§ **Exercise instructions**
Copy the records below character for character.

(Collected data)
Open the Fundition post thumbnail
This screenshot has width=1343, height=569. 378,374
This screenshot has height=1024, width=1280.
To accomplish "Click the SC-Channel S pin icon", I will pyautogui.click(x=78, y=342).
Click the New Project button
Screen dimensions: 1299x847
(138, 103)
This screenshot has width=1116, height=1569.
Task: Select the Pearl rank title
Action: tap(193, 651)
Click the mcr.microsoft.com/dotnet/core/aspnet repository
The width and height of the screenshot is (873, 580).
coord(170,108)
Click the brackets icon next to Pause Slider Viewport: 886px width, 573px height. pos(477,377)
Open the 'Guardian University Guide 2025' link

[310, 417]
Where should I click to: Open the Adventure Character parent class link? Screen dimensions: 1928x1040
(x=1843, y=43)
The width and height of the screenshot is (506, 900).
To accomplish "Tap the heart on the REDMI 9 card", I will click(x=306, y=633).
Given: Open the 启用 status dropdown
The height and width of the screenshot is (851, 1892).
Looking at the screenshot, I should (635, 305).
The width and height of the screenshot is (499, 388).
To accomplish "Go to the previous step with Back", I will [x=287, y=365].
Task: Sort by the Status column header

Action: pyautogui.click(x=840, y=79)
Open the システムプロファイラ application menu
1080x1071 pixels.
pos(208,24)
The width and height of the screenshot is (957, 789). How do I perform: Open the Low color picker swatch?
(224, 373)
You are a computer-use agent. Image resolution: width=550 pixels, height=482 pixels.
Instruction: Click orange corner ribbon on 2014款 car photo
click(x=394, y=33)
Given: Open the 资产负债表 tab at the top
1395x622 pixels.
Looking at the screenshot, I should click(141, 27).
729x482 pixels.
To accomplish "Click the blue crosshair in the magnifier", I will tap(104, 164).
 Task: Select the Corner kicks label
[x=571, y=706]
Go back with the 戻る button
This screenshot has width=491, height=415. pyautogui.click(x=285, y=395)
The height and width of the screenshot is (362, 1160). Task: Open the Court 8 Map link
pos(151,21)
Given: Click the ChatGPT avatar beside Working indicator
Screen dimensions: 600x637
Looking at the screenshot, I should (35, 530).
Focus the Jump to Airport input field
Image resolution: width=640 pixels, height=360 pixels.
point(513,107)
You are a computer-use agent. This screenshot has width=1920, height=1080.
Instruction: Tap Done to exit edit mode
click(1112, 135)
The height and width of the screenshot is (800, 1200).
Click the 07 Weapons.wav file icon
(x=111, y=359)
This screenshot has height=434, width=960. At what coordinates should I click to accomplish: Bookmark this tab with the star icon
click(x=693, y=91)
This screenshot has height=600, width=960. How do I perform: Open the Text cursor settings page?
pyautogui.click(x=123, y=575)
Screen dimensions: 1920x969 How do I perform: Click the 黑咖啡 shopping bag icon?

§ **Answer to the problem**
Open the Fundition post thumbnail
This screenshot has width=1343, height=569. 378,374
This screenshot has height=1024, width=1280.
To accomplish "Click the SC-Channel S pin icon", I will pyautogui.click(x=78, y=342).
Click the New Project button
Screen dimensions: 1299x847
(138, 103)
This screenshot has width=1116, height=1569.
Task: Select the Pearl rank title
Action: tap(193, 651)
Click the mcr.microsoft.com/dotnet/core/aspnet repository
The width and height of the screenshot is (873, 580).
coord(170,108)
Click the brackets icon next to Pause Slider Viewport: 886px width, 573px height. pos(477,377)
Open the 'Guardian University Guide 2025' link

[310, 417]
Where should I click to: Open the Adventure Character parent class link? Screen dimensions: 1928x1040
(x=1843, y=43)
The width and height of the screenshot is (506, 900).
To accomplish "Tap the heart on the REDMI 9 card", I will click(x=306, y=633).
Given: Open the 启用 status dropdown
The height and width of the screenshot is (851, 1892).
Looking at the screenshot, I should (635, 305).
The width and height of the screenshot is (499, 388).
To accomplish "Go to the previous step with Back", I will [x=287, y=365].
Task: Sort by the Status column header

Action: pyautogui.click(x=840, y=79)
Open the システムプロファイラ application menu
1080x1071 pixels.
pos(208,24)
The width and height of the screenshot is (957, 789). How do I perform: Open the Low color picker swatch?
(224, 373)
You are a computer-use agent. Image resolution: width=550 pixels, height=482 pixels.
Instruction: Click orange corner ribbon on 2014款 car photo
click(x=394, y=33)
Given: Open the 资产负债表 tab at the top
1395x622 pixels.
Looking at the screenshot, I should click(141, 27).
729x482 pixels.
To accomplish "Click the blue crosshair in the magnifier", I will tap(104, 164).
 Task: Select the Corner kicks label
[x=571, y=706]
Go back with the 戻る button
This screenshot has width=491, height=415. pyautogui.click(x=285, y=395)
The height and width of the screenshot is (362, 1160). Task: Open the Court 8 Map link
pos(151,21)
Given: Click the ChatGPT avatar beside Working indicator
Screen dimensions: 600x637
Looking at the screenshot, I should (35, 530).
Focus the Jump to Airport input field
Image resolution: width=640 pixels, height=360 pixels.
point(513,107)
You are a computer-use agent. This screenshot has width=1920, height=1080.
Instruction: Tap Done to exit edit mode
click(1112, 135)
The height and width of the screenshot is (800, 1200).
Click the 07 Weapons.wav file icon
(x=111, y=359)
This screenshot has height=434, width=960. At what coordinates should I click to accomplish: Bookmark this tab with the star icon
click(x=693, y=91)
This screenshot has height=600, width=960. How do I perform: Open the Text cursor settings page?
pyautogui.click(x=123, y=575)
Screen dimensions: 1920x969 How do I perform: Click the 黑咖啡 shopping bag icon?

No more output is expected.